Economy in Konkan region takes a big hit during Covid-19 Lockdown

The economy in the coastal districts of Raigad, Ratnagiri and Sindhudurg in the Konkan region of Maharashtra has taken a major hit due to the pandemic lockdown. All local sources of income have dried up pushing the locals to depend on the remittances and fund transfers sent by relatives staying in other states and overseas.

The former member of Maharashtra Horticulture Board, Vivek Bhide, said that the local economy depends on the four spokes of tourism, fisheries, mangoes and cashews. March, April and May are crucial months for making money. These months also coincide with the holiday season in the country.

The local economy gets a big boost in these months as tourists from other cites come to Konkan to relish its beaches and scenic destinations. The same is the case with the fisheries business as the sea is calm and most conducive for fishing. In fact, the three months are crucial for making profits in the fishing business before the boats have to be anchored for the monsoon season.
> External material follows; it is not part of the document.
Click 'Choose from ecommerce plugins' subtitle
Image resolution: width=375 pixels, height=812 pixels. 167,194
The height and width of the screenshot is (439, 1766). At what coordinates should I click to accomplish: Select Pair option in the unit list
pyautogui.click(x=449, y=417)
However, due to the lockdown, both March and April turned out to a total washout, and May could also be going the same way, he said.

A faculty member at the Konkan Krishi Vidyapeeth, which is the local agriculture college, at Dapoli, said that due to the excess rainfall last year, the crop had got affected as it delayed fruit setting. The delayed crop was expected in May but last week’s rains all but destroyed the hopes of ever recovering the money. The moisture in the air will trigger a fungus attack damaging the fruits. The Covid-19 pandemic has destroyed the export market too, the faculty member said.
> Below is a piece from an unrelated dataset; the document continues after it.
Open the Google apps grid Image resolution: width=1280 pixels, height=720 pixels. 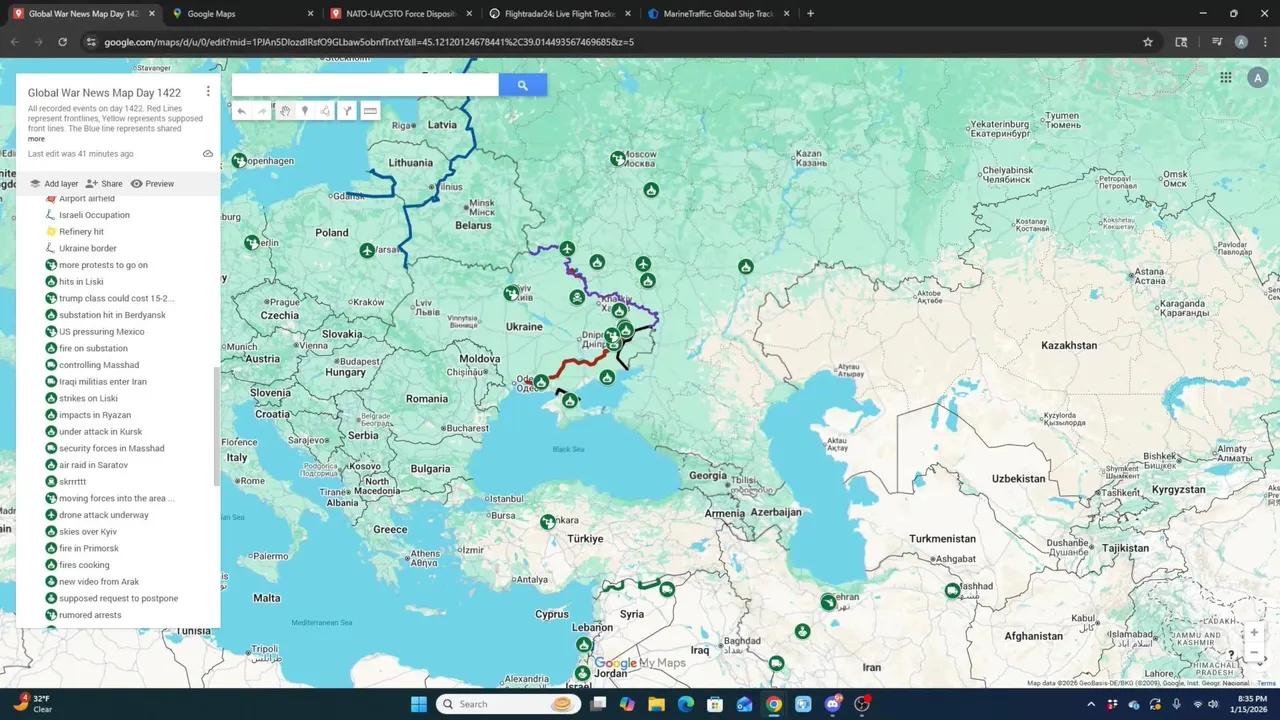click(x=1226, y=78)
Today, a box of four dozen Alphonso mangoes are being sold by the farmers for less than ₹1,000, while last year they were getting ₹2,000 or even more for a similar box.
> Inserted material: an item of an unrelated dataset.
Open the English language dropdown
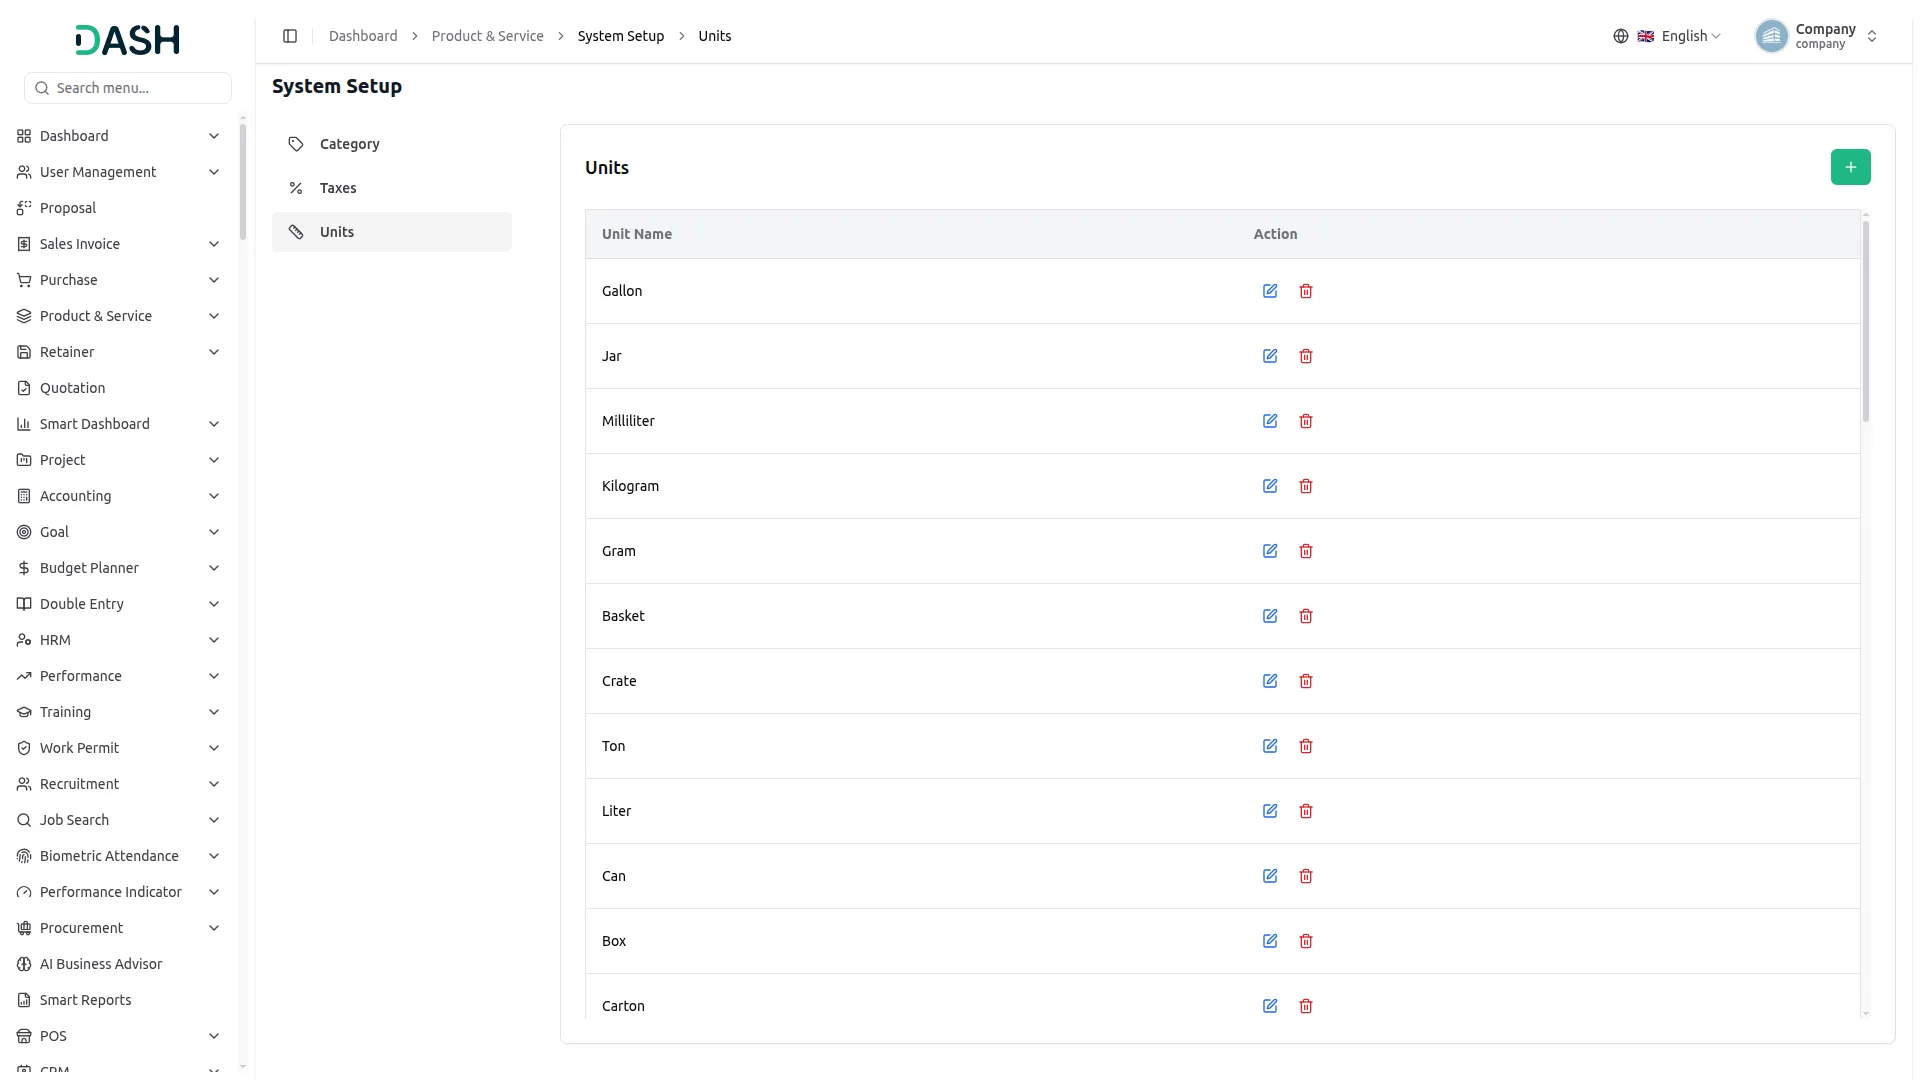The image size is (1920, 1080). pos(1668,36)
The faculty member added that the cashew business has also been impacted because while the excess rains last year had impacted the crop and yield, today, when the cashew is ready for being dispatched to the processing units, there are no takers since cashew does not fall under essential commodity. Soon, these cashews will start rotting if they are not sent to processing units, he said.

Local businessman Amol Kambali from Mithgavane village in Ratnagiri district said that all his vehicles used to ferry tourists and transport mangoes are idling in the garage as there is no business. However, the EMI needs to be paid to the banks eventually. Without income, the local businessmen will find it very difficult to pay back even the interest, he said.